What needs to be done
Begin at the line containing "Instruction: Click the" and retype each line through the end of the records exactly. Include nothing else and no pictures.

▼

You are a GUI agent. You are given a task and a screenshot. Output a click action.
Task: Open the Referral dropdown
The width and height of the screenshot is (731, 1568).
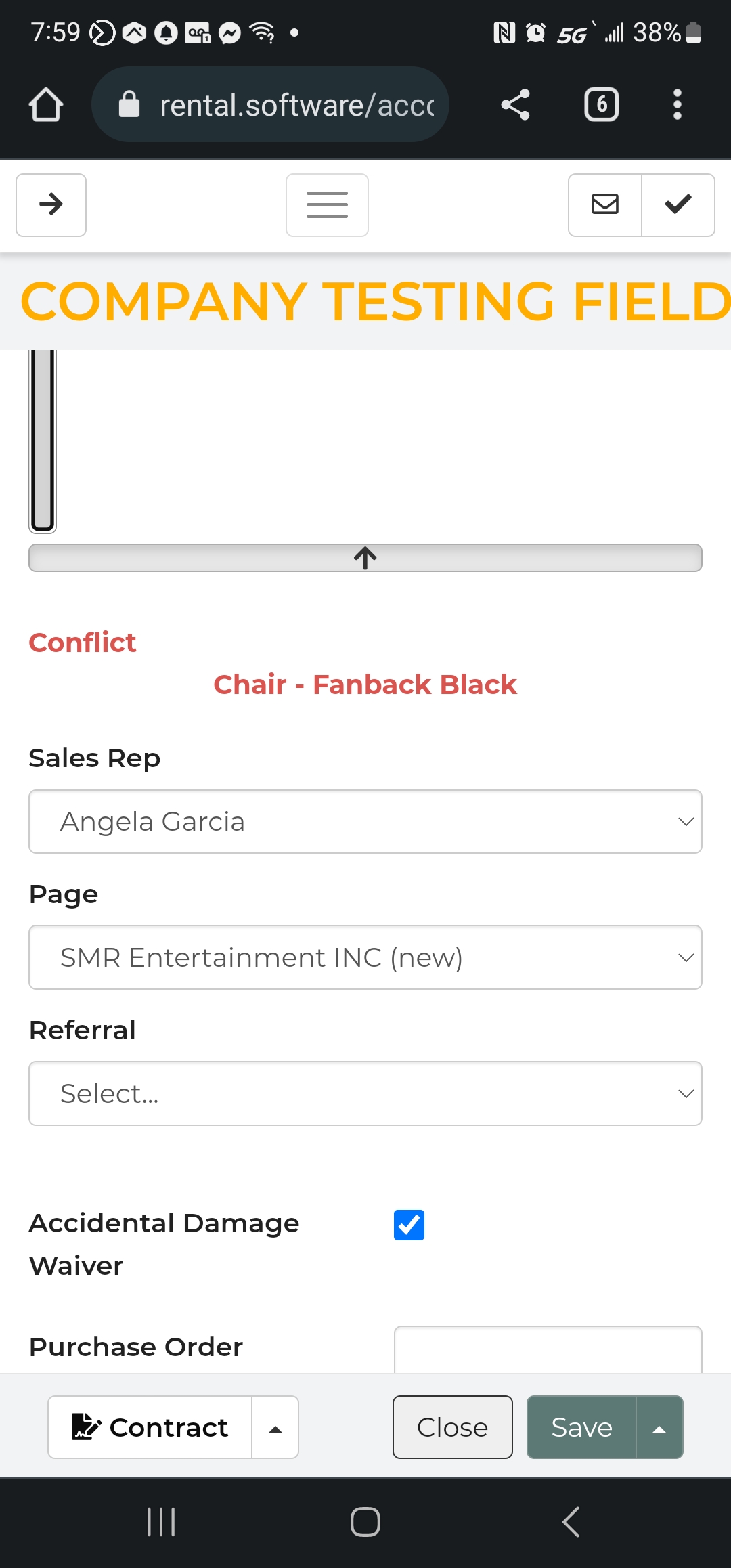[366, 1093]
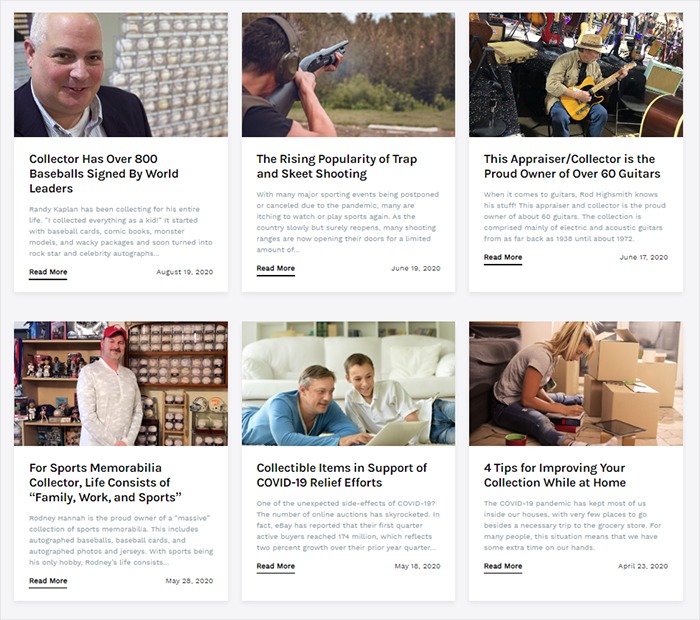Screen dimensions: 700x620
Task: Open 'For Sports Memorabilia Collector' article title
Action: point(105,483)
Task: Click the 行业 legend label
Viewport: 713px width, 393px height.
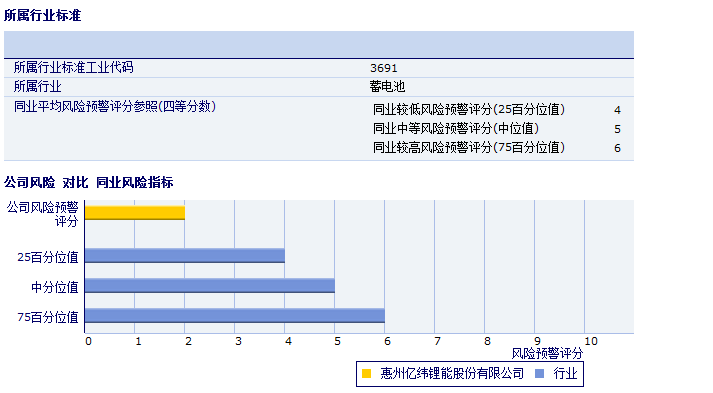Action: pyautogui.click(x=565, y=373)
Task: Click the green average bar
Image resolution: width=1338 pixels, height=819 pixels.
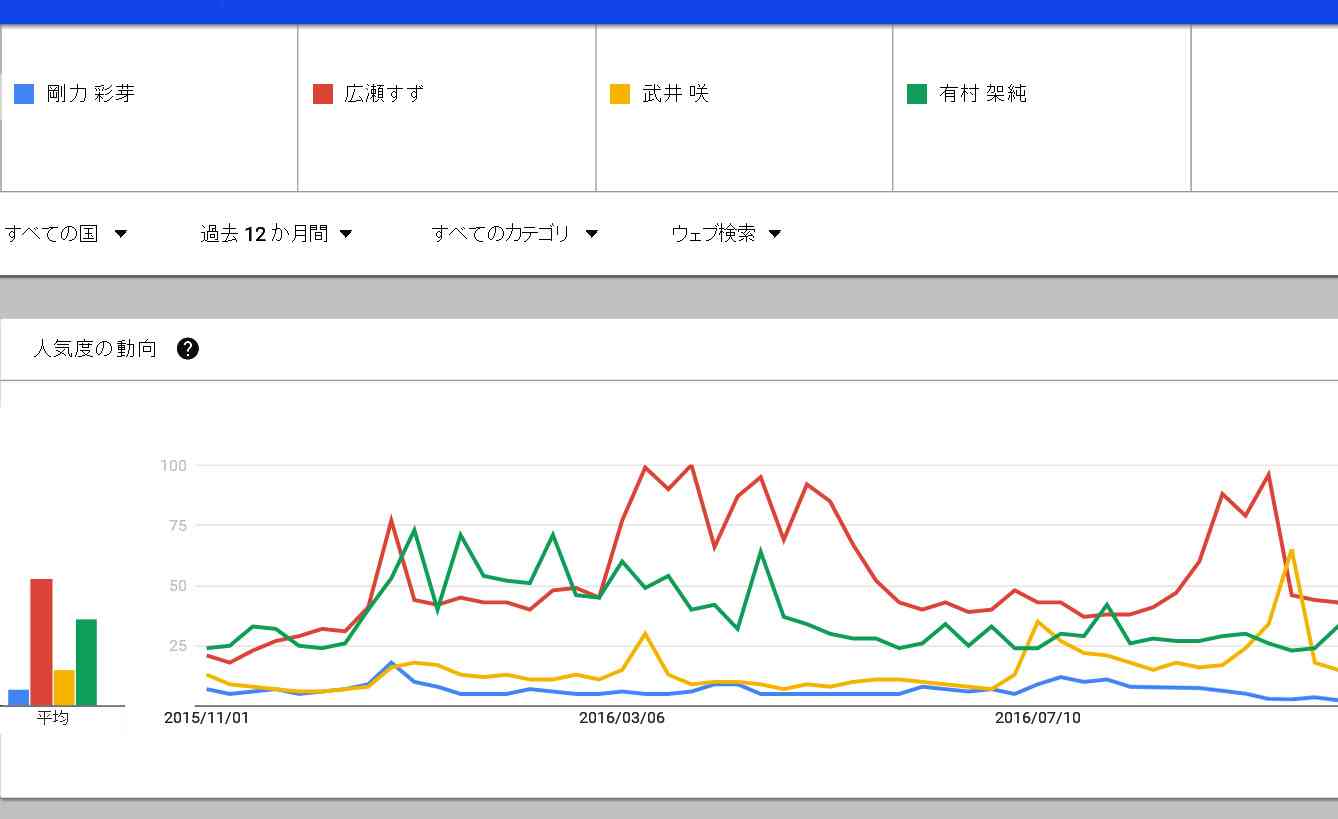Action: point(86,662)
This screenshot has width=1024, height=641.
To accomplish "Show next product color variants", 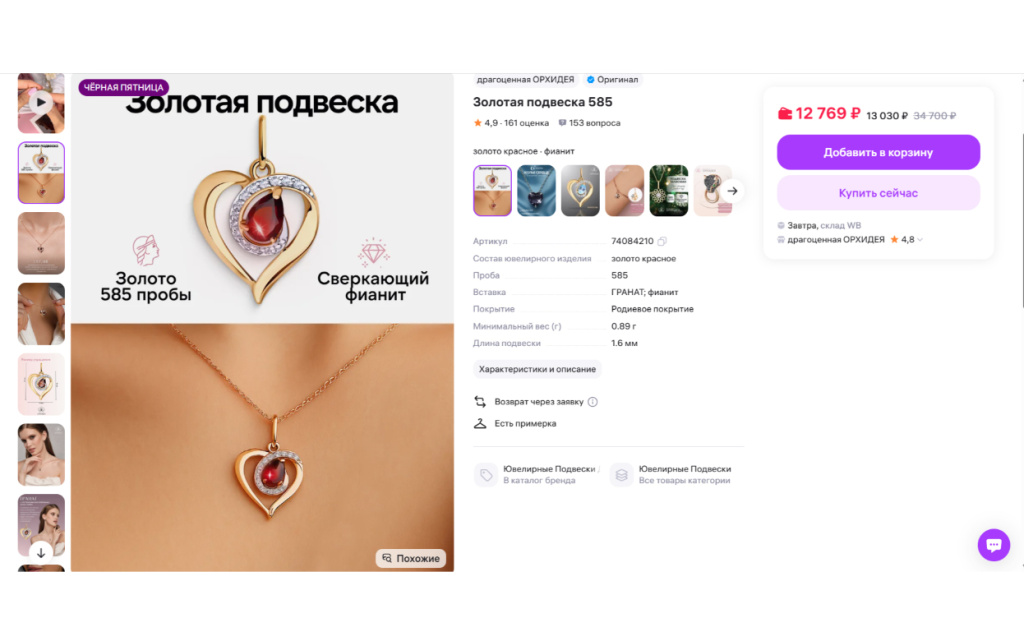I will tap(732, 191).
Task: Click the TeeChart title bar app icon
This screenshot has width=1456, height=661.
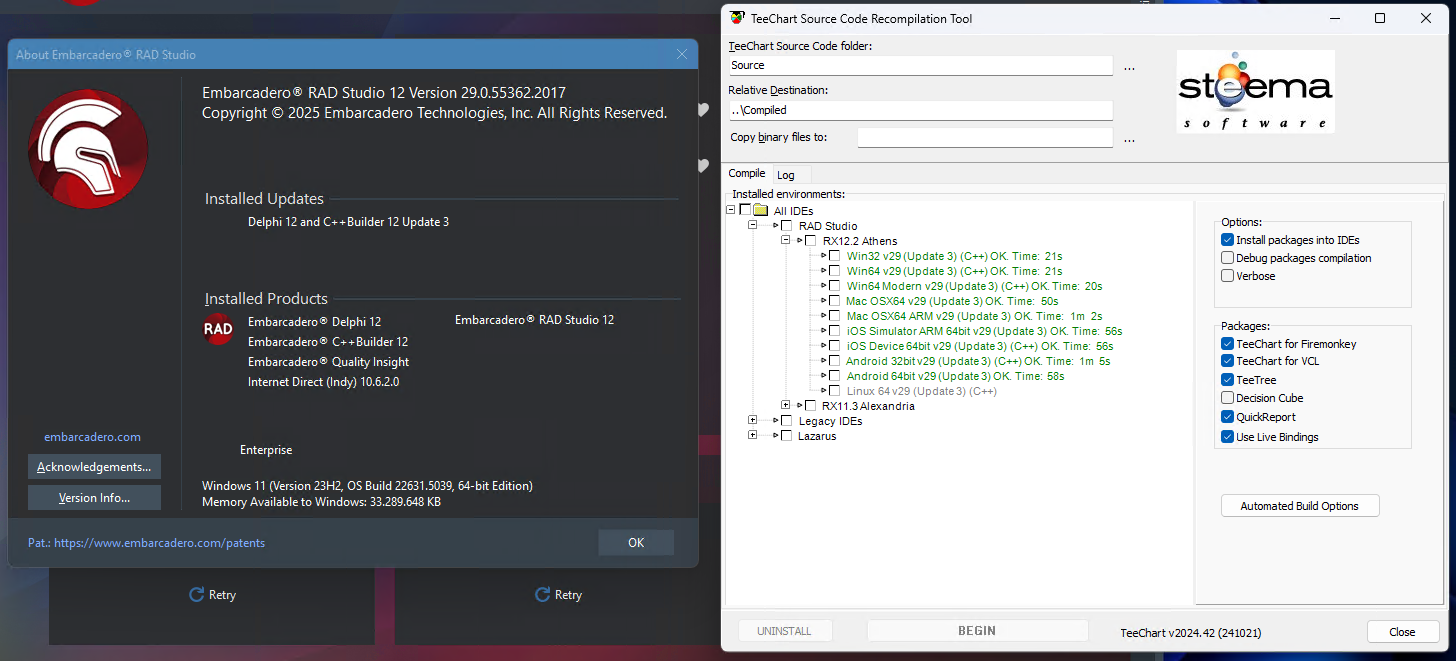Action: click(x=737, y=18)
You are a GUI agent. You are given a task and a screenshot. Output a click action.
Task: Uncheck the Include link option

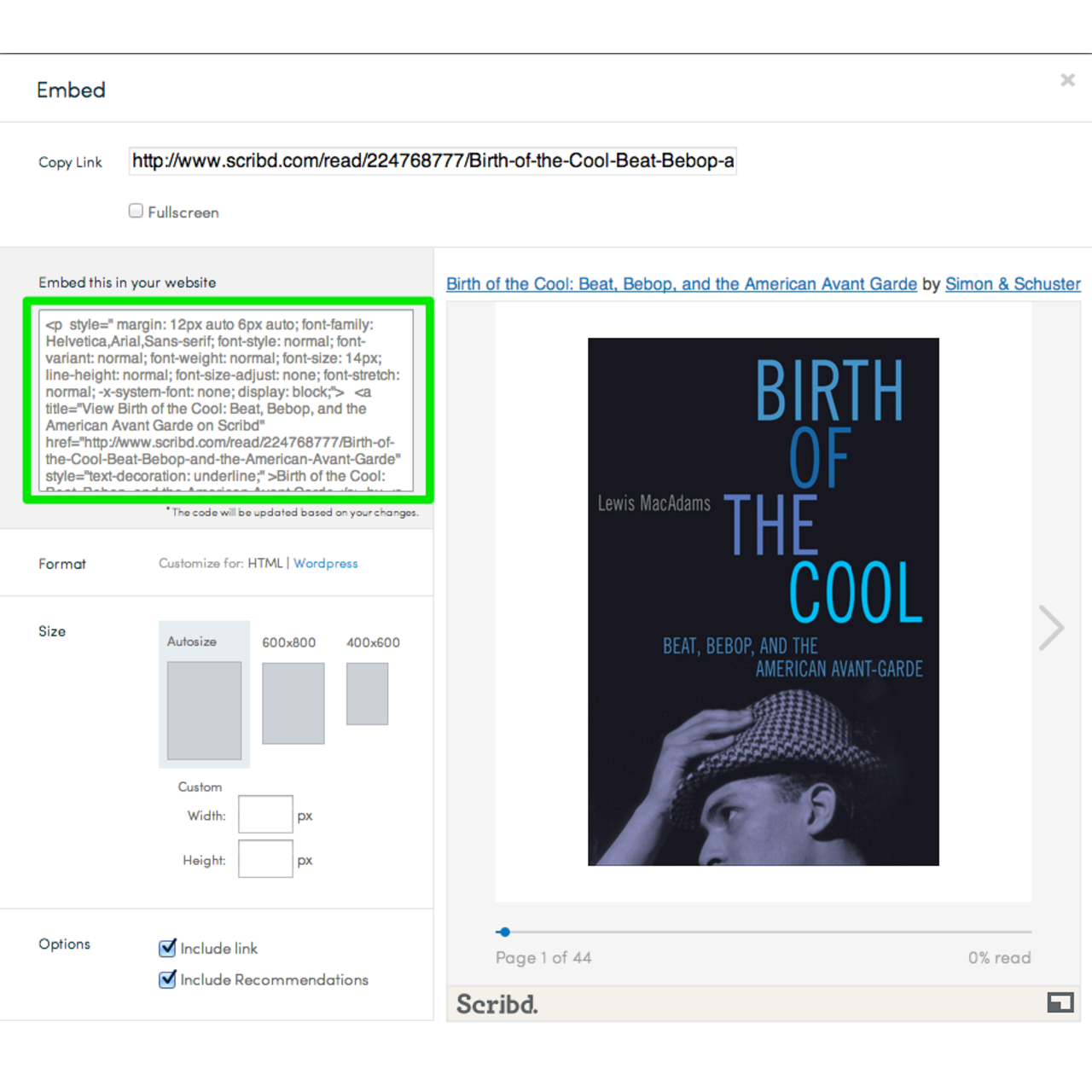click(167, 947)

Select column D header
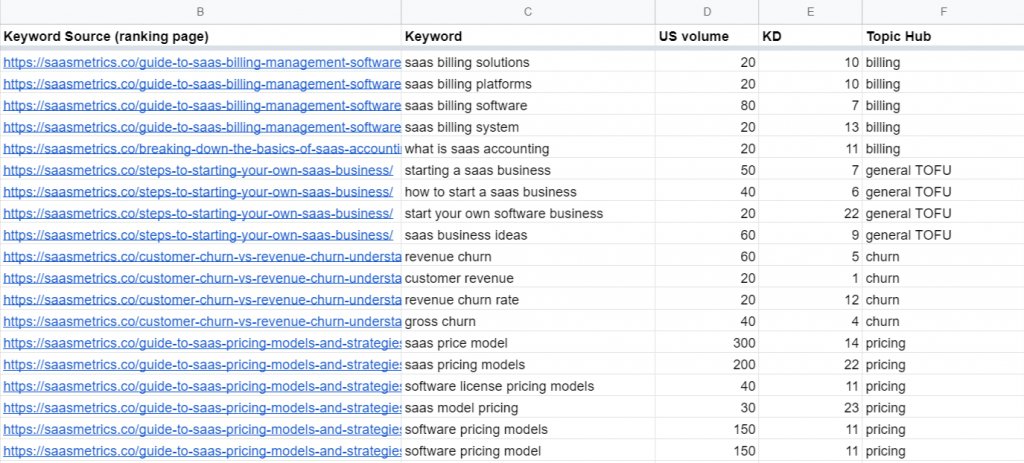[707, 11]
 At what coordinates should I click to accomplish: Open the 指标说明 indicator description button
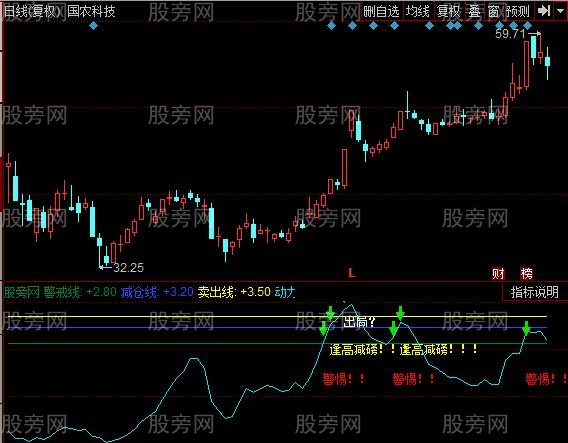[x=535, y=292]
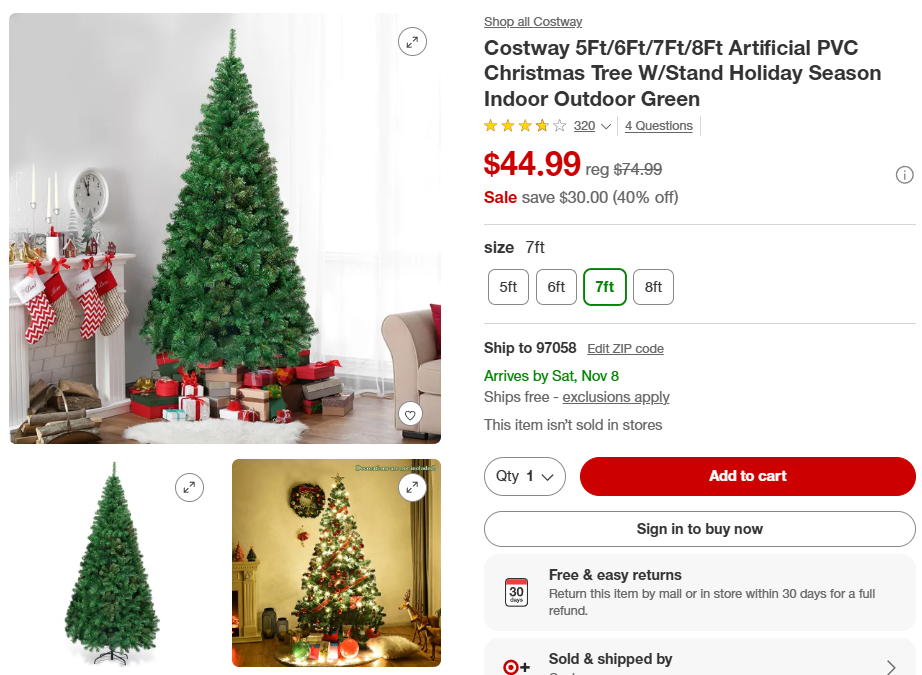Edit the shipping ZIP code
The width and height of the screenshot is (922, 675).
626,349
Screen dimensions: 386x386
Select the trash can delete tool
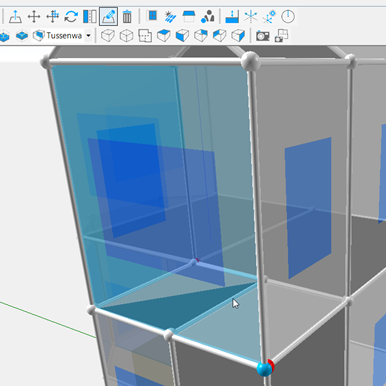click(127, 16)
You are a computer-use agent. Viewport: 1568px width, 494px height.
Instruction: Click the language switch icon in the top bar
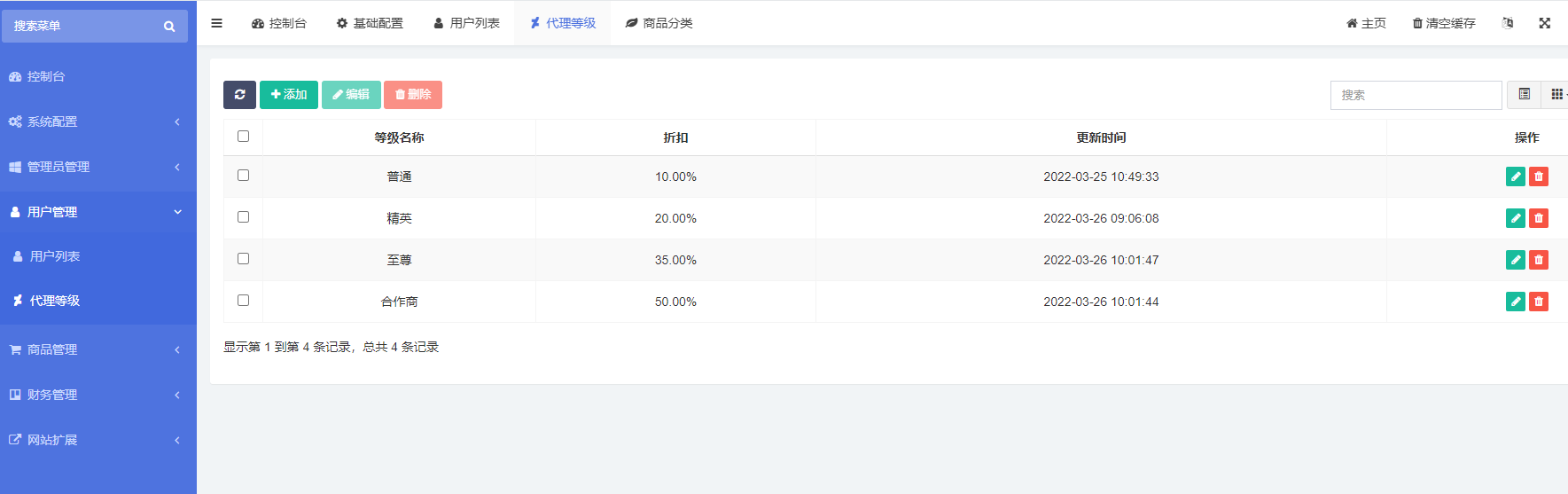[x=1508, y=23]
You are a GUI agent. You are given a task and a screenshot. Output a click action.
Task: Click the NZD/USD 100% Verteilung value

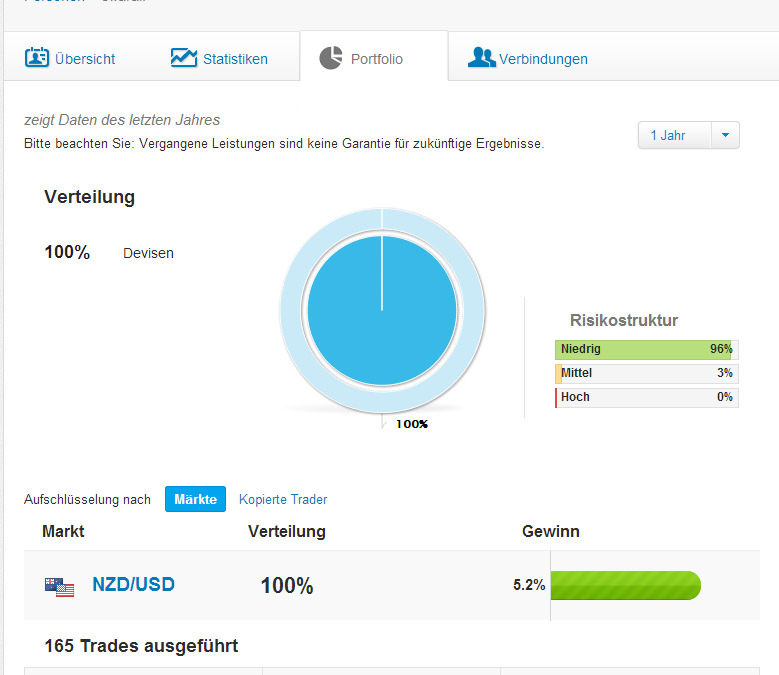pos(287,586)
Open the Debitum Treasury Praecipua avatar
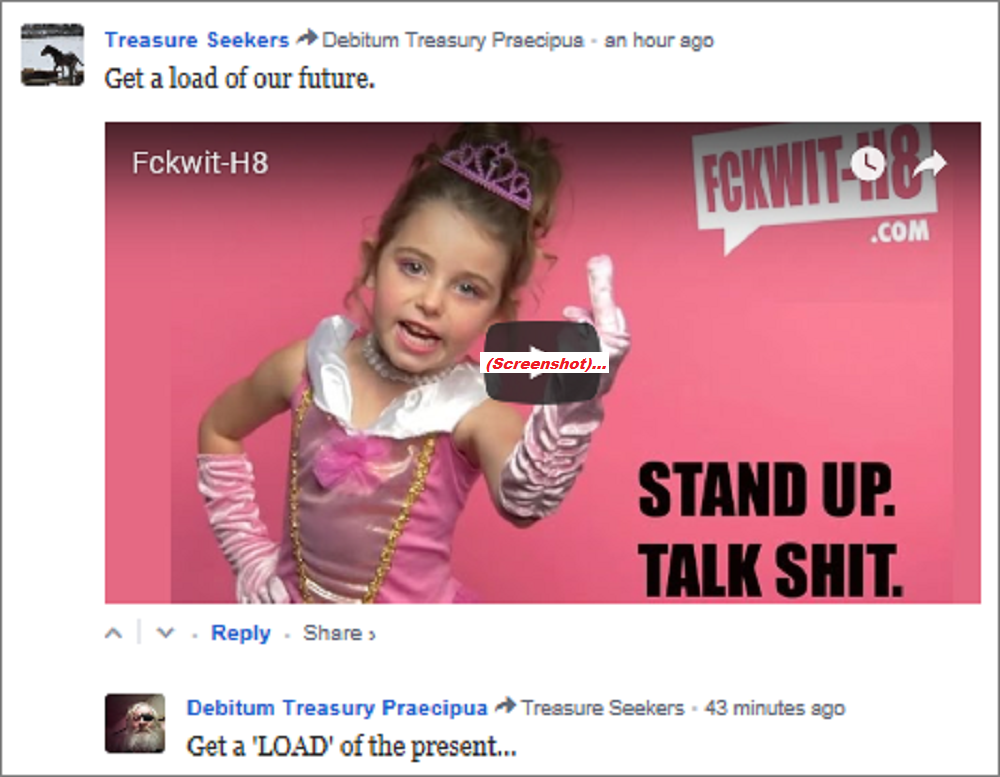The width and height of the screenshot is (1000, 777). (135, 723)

▲

Answer space
Instruction: Click the language switch icon in the top bar
[x=1508, y=23]
You are a GUI agent. You are given a task and a screenshot. Output a click action.
Task: Click the NZD/USD 100% Verteilung value

pos(287,586)
Open the Debitum Treasury Praecipua avatar
The width and height of the screenshot is (1000, 777). (135, 723)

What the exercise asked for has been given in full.